Pour appréhender un manuscrit, je me mets dans la peau du lecteur pour rester ouvert à toute sensation, oublier ma fonction d’illustrateur. Lire entièrement le bouquin en notant les passages qui déclenchent une mise en image. Ce sont souvent des points de détail métaphoriques qui résument plus l’ambiance que la narration. J’essaie d’éviter les redondances trop convenues, et d’opter pour des passages qui comportent une once de subjectivité ou un second plan symbolique. Au moment de l’illustrer, je branche la radio sur les stations à débats plutôt que d’écouter de la musique qui a tendance pour moi à renforcer le côté autistique de la pratique.

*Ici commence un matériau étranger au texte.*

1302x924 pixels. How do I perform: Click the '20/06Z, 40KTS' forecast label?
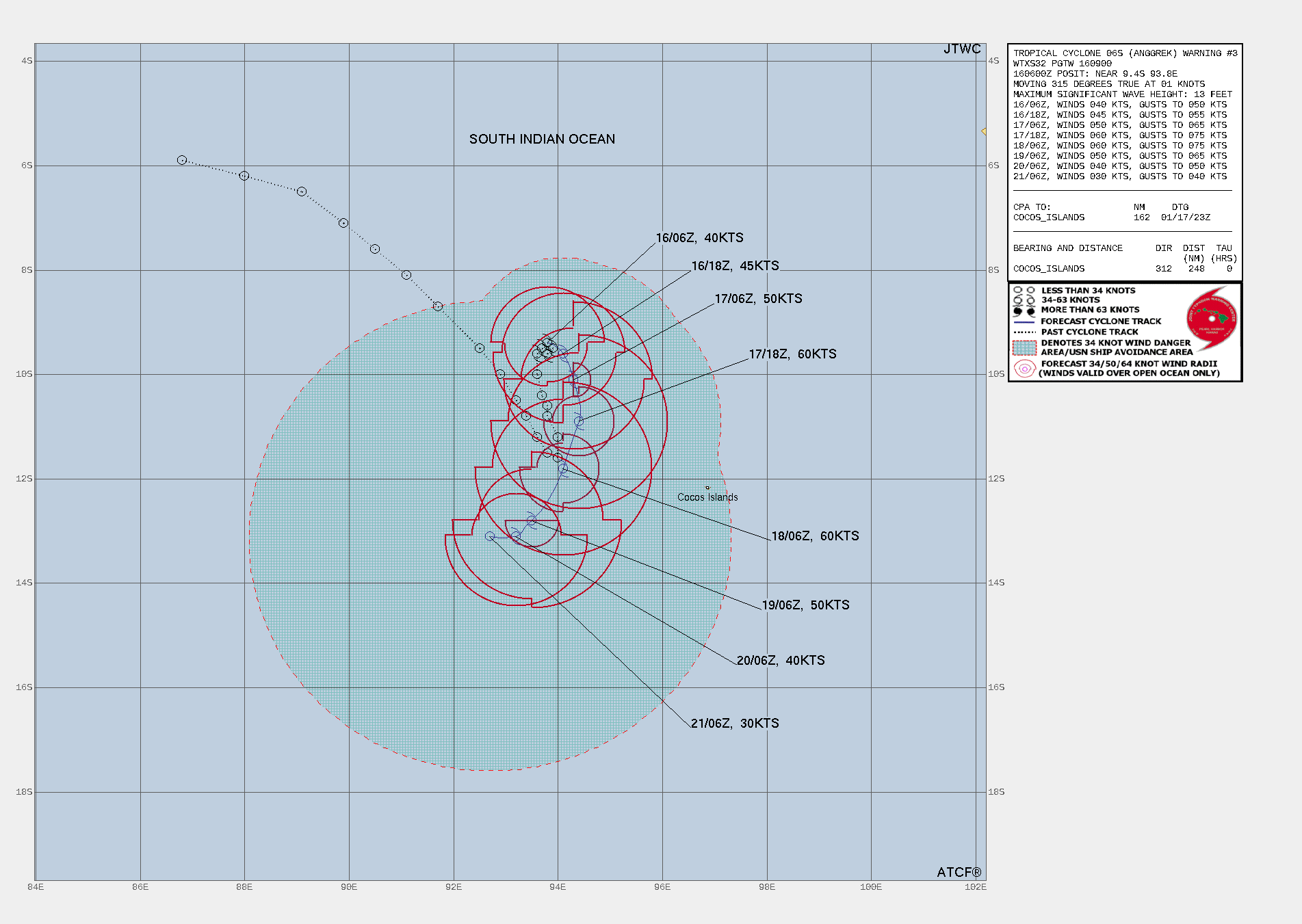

J’aimerais beaucoup illustrer les auteurs-phares de mon enfance : K. DICK, HERBERT, SPINRAD, DISCH... dont la vision de la SF est plus une interprétation proche de notre réalité qu’une tentative de s’en éloigner par le phantasme ou l’irréel. J’ai choisi l’illustration SF parce que le travail reste sporadique et me laisse le temps pour la création personnelle qui a toujours été une priorité pour moi. La contrainte de la commande est motrice, voire salvatrice, mais elle prend forme souvent dans l’urgence avec une bonne part de censure indispensable à l’accès au grand public. Un système sans respiration ni nourriture externe peut vite virer au fonctionnariat et le plaisir originel du faire peut devenir très rapidement un calvaire. Ma production personnelle est composée essentiellement de peintures figuratives théâtrales, orientées sur le corps humain, inspirées de maîtres tels Velasquez, Bacon, Witkin ou Lynch... Cette pratique m’aide à conserver le goût de l’expérience, affiner et singulariser mon point de vue pour en faire profiter les différents domaines d’application.


Art & Fact ?


La démarche associative, à travers ART & FACT notamment, est un point des plus positifs de nos jours où la concurrence a tendance à isoler et à désemparer beaucoup d’illustrateurs. La force de groupe, le nombre, sont devenus presque indispensables pour se faire entendre. Regrouper les savoir-faire individuels, multiplier les événements, alléger la quantité du travail d’organisation sur chaque projet. Partager le vécu de ses membres, somme toute assez varié, autour d’une passion commune. Éviter de tomber dans les ornières professionnelles que d’autres ont pu connaître, mais aussi ramifier les contacts de façon exponentielle.


Projets ?


Dans l’avenir, j’aimerais parvenir à créer un lien entre les diverses voies empruntées au cours des dernières années. Peut-être revenir à la narration par le livre, en contournant la structure bédéistique trop rigide à mon goût, dans un récit mélangeant la peinture, le graphisme, la photo et le texte. Effectuer la synthèse et poser une conclusion aux thèmes abordés sur ces dix ans passés. Bien sûr continuer d’autre part les expositions picturales et les agrémenter d’installations qui serviraient à inviter l’observateur à s’immerger plus aisément dans l’image fixe, à partir de sa propre dimension.